▸ **Collected data**:
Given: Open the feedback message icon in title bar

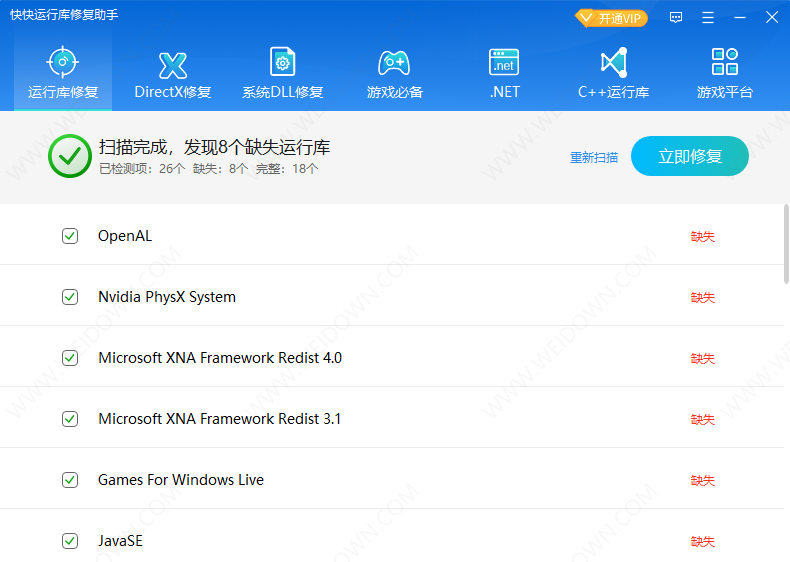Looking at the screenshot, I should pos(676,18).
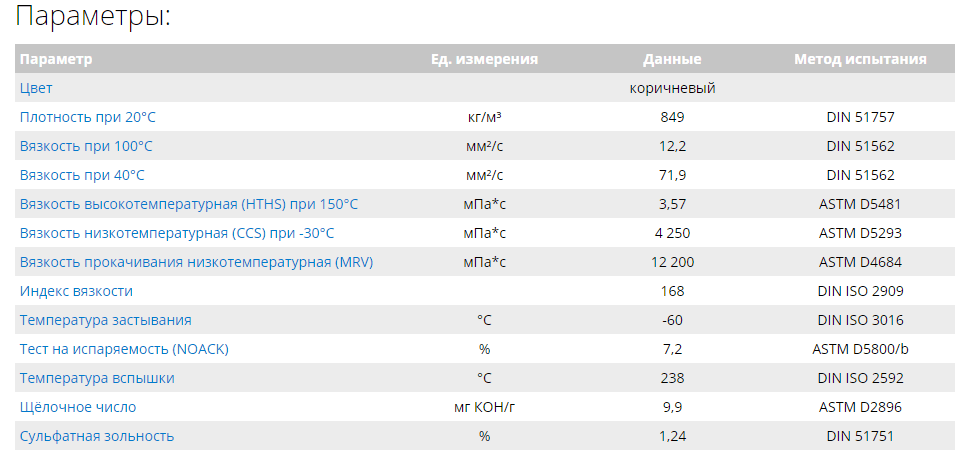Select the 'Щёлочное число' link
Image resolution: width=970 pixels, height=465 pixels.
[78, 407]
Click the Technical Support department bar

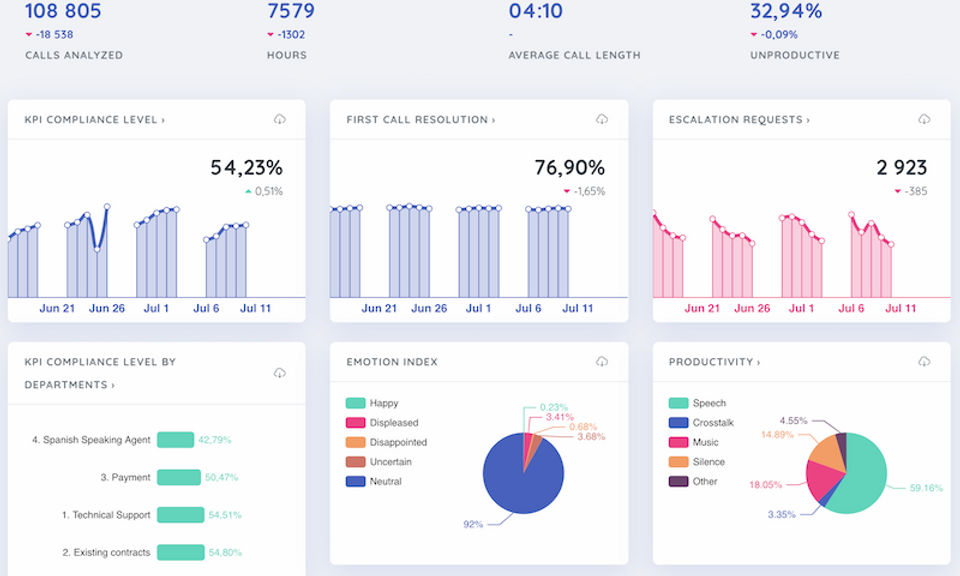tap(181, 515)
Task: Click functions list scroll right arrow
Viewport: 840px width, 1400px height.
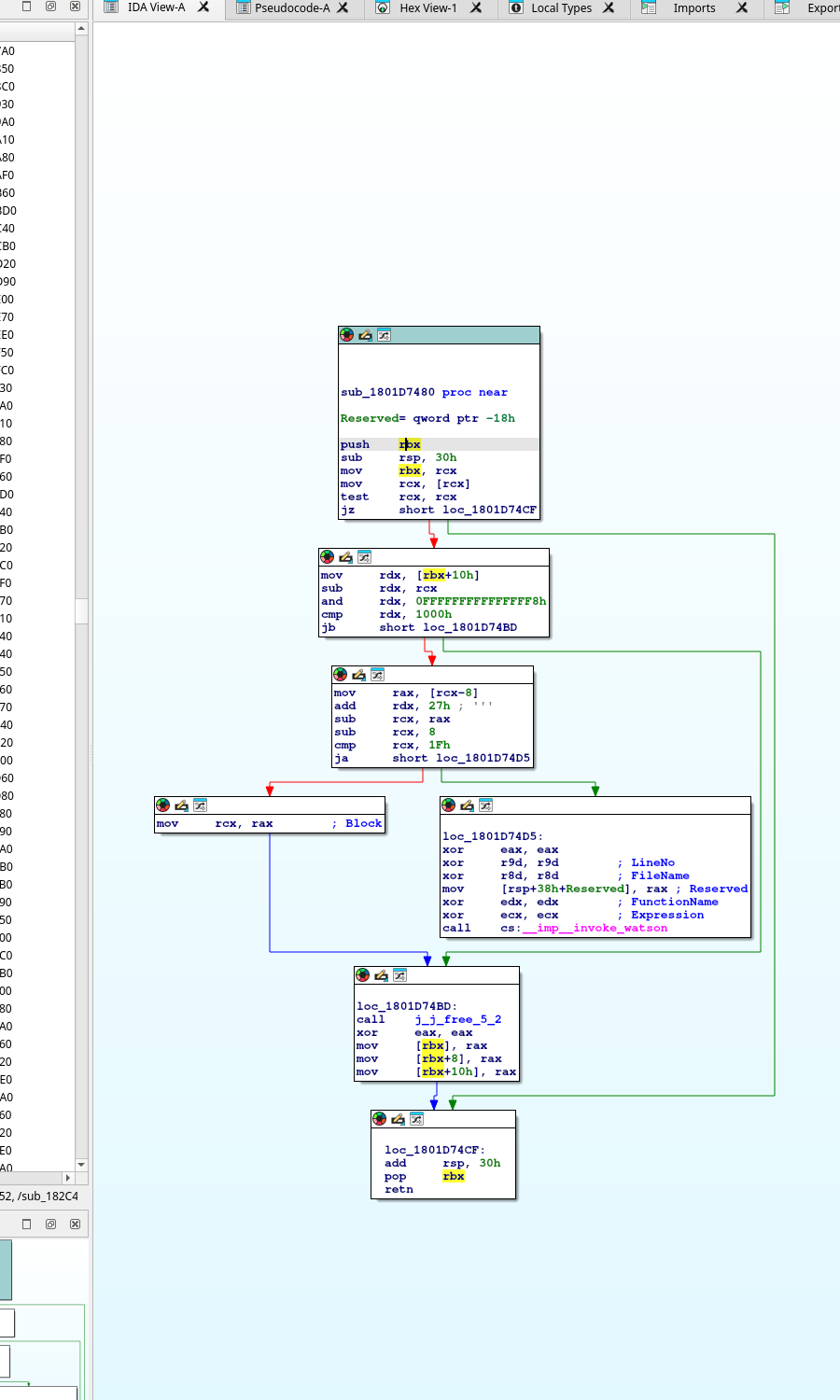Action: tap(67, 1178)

* * *

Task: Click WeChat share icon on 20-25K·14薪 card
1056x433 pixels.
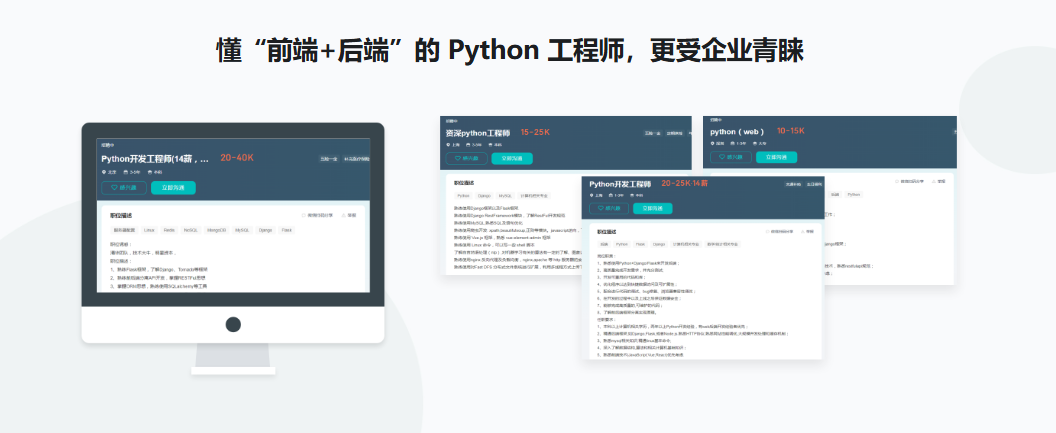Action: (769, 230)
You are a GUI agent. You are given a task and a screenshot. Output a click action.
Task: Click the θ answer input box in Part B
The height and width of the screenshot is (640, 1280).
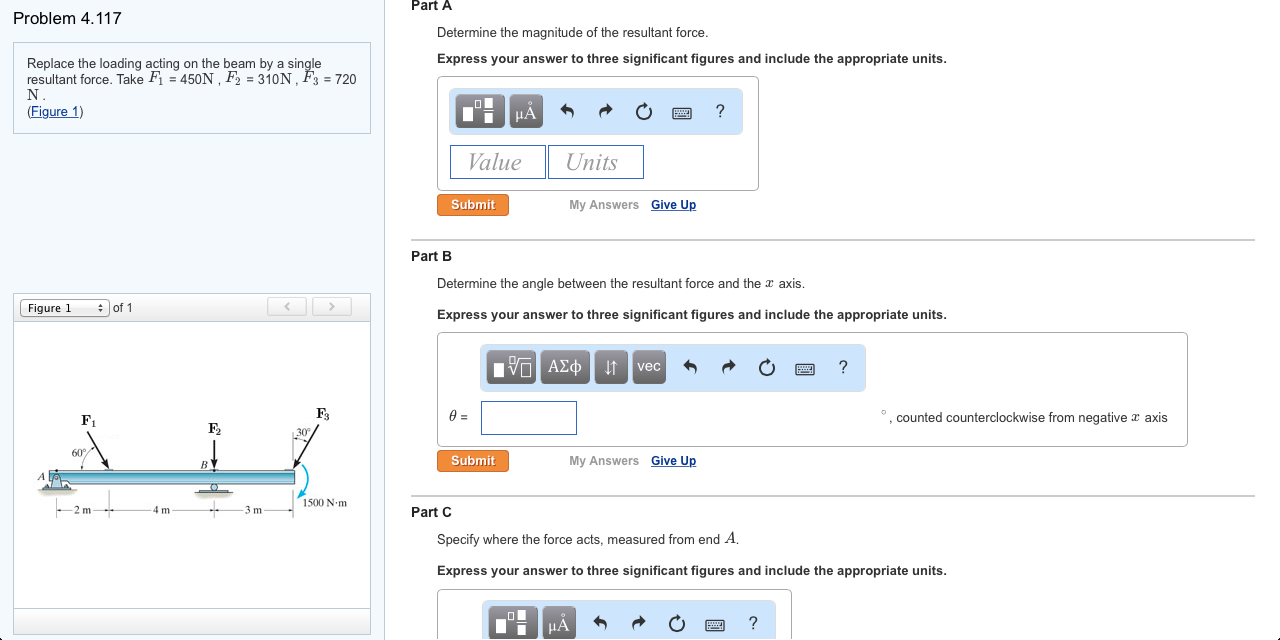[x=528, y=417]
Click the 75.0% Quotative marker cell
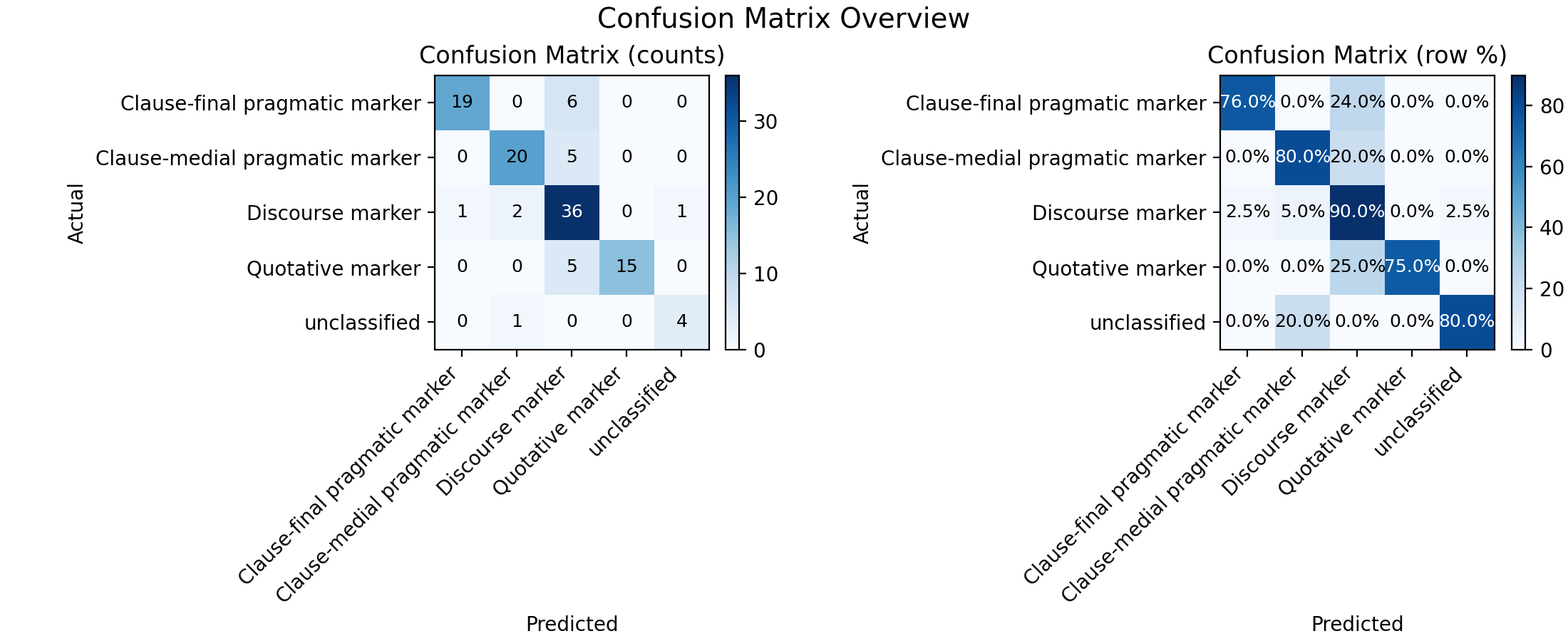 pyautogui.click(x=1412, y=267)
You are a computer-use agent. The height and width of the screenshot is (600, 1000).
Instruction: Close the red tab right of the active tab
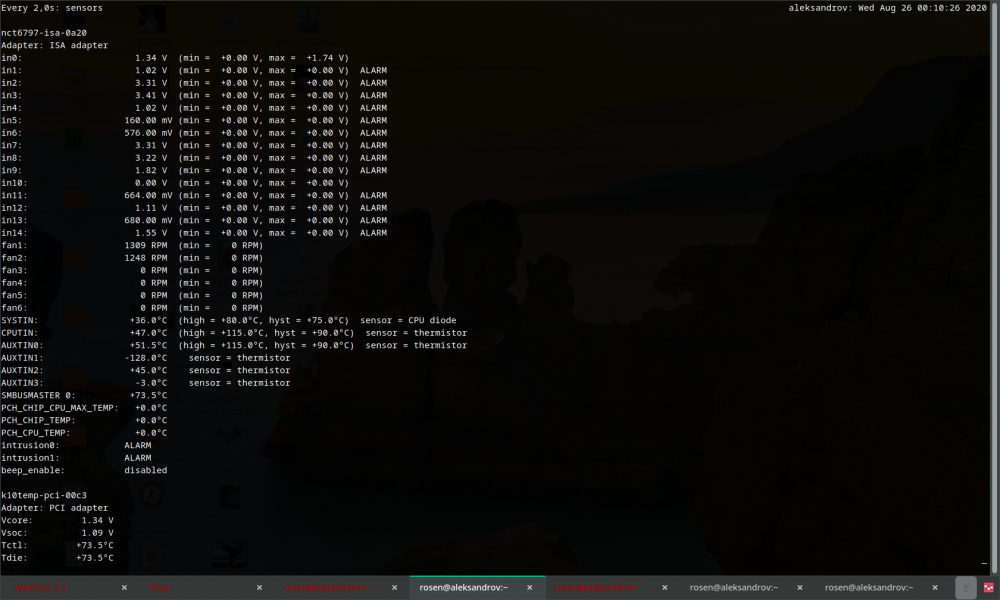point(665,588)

▸ **Exercise prompt**:
Please state how many lines in the records contain the word "agent", and give only that number.

▸ **Exercise response**:
2